Buen debut de Oier Etxebarria

Oier Etxebarria debutó con victoria en profesionales. /M. Askasibar
Oier Etxebarria debutó con victoria en profesionales. / M. Askasibar

El zaguero de Igorre se mostró seguro y Elordi tomó el protagonismo para vencer (20-22) a Darío y Ruiz en el Parejas de promoción

J. P. M.

Oier Etxebarria arrancó con buen pie su andadura en el profesionalismo. El zaguero de Igorre y Elordi sumaron su primer triunfo (20-22) frente a los riojanos Darío y Ruiz en un duelo en el que el guardaespaldas se mostró seguro y su compañero reclamó el protagonismo para sacar punta al buen momento que atraviesa. Aunque en los primeros compases se mostró algo nervioso aguantó bien, cubrió mucha cancha y demostró que tiene buenas piernas. Le faltó buscar un poco más de altura, pero tan sólo falló una pelota al inicio.
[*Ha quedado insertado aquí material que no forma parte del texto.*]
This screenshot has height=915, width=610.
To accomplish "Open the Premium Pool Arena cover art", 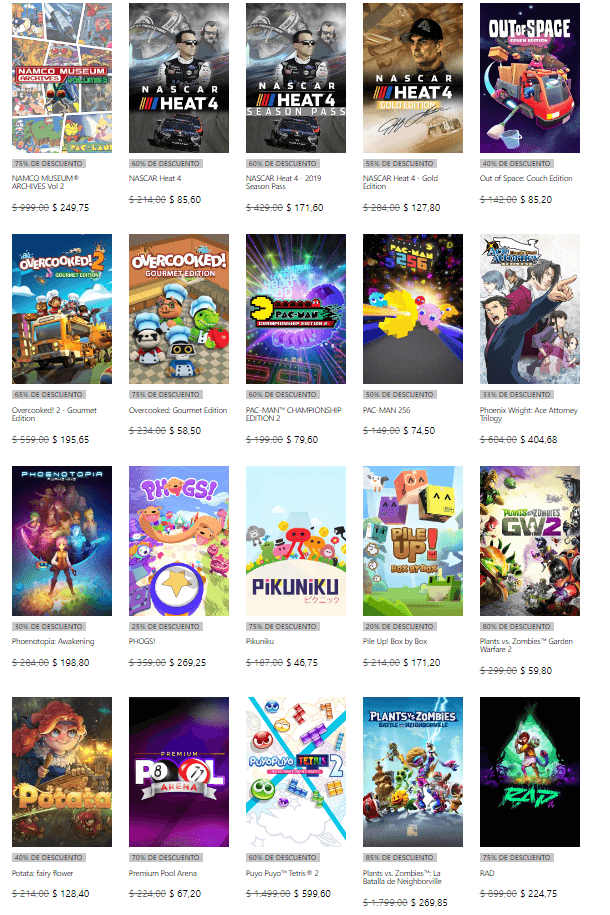I will tap(179, 771).
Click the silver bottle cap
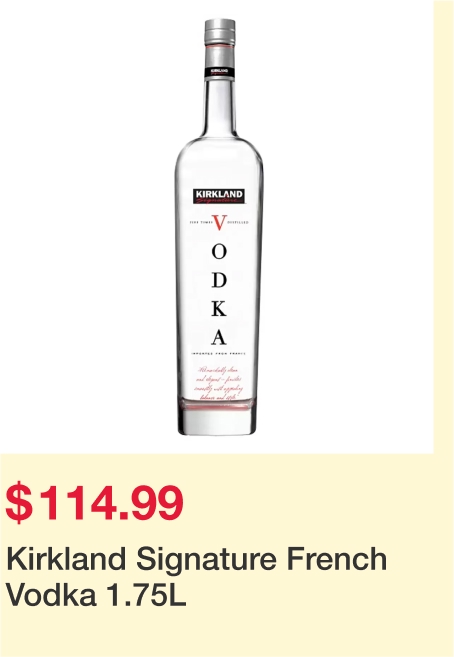454x657 pixels. tap(219, 31)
El resto de la contienda Oier Etxebarria hizo un buen trabajo. Los colorados trataron de buscarle las cosquillas, sobre todo el delantero, pero no lo consiguieron. Contó con la ayuda de su delantero que restó de aire para quitarle la pelotas malas y supo dejarle las buenas para que cogiera la medida al choque. Los vizcaínos fueron casi siempre por delante en el luminoso merced a la inspiración del de Mallabia, aunque tuvieron un par de baches. El primero, en el ecuador de la contienda, cuando Darío encadenó un par de saques y Elordi perdió otras dos pelotas. Pero su reacción no se hizo esperar y de la igualada en el cartón 10 pasaron a contar con cinco tantos de ventaja.
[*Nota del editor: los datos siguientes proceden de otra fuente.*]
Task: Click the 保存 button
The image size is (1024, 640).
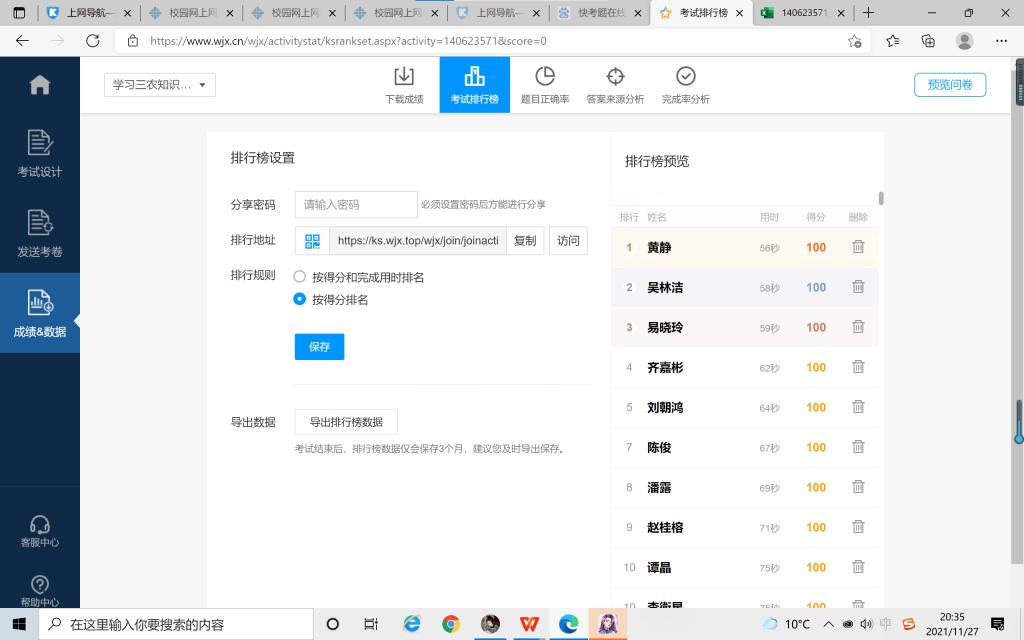Action: coord(319,347)
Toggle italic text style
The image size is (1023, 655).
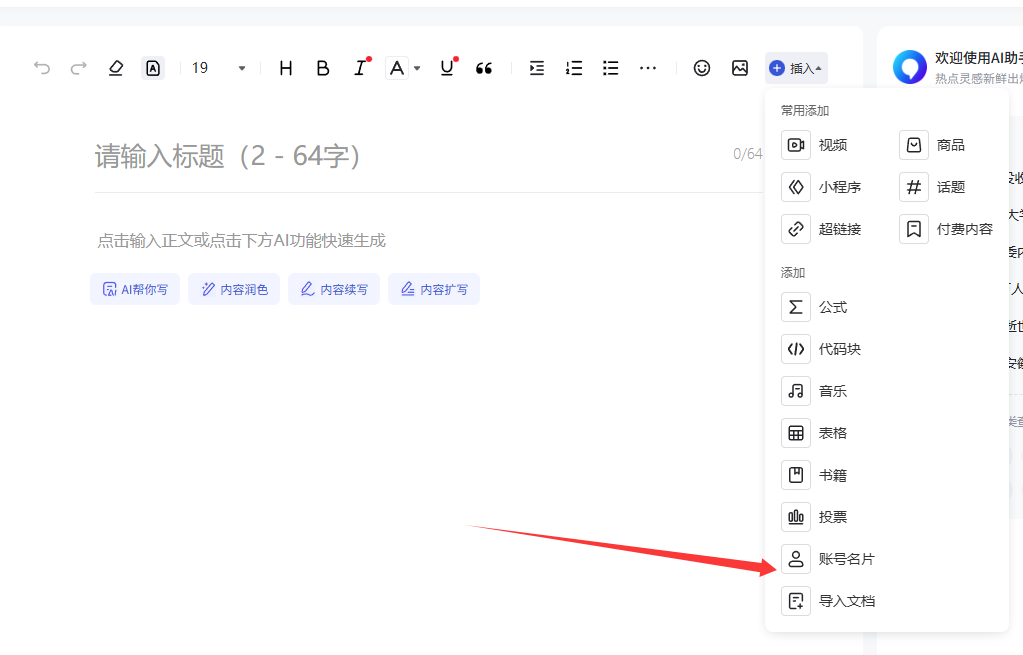(x=359, y=68)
Los riojanos, sin embargo, no cedieron y se agarraron a la contienda, merced a varias buenas acciones del delantero de Ezcaray.

A un tanto

Sin embargo, los que vistieron de azul fueron mejores en el intercambio de golpes y todo se aclaró para ellos. Merced a su estabilidad y acierto, alcanzaron el tanto 21 después de un nuevo gancho del mallabitarra -consiguió ocho a lo largo de todo el choque-. Y cuando parecía que no iban a tener problemas para certificar su primer triunfo llegó su segundo bache. Darío arriesgó consciente de que era todo o nada y las cosas le salieron. Se encontró con varios regalos en el resto y los riojanos llegaron a colocarse a tan solo un tanto de diferencia. Pero no pudieron ir más allá porque los vizcaínos no perdieron los nervios y supieron jugar bien sus cartas.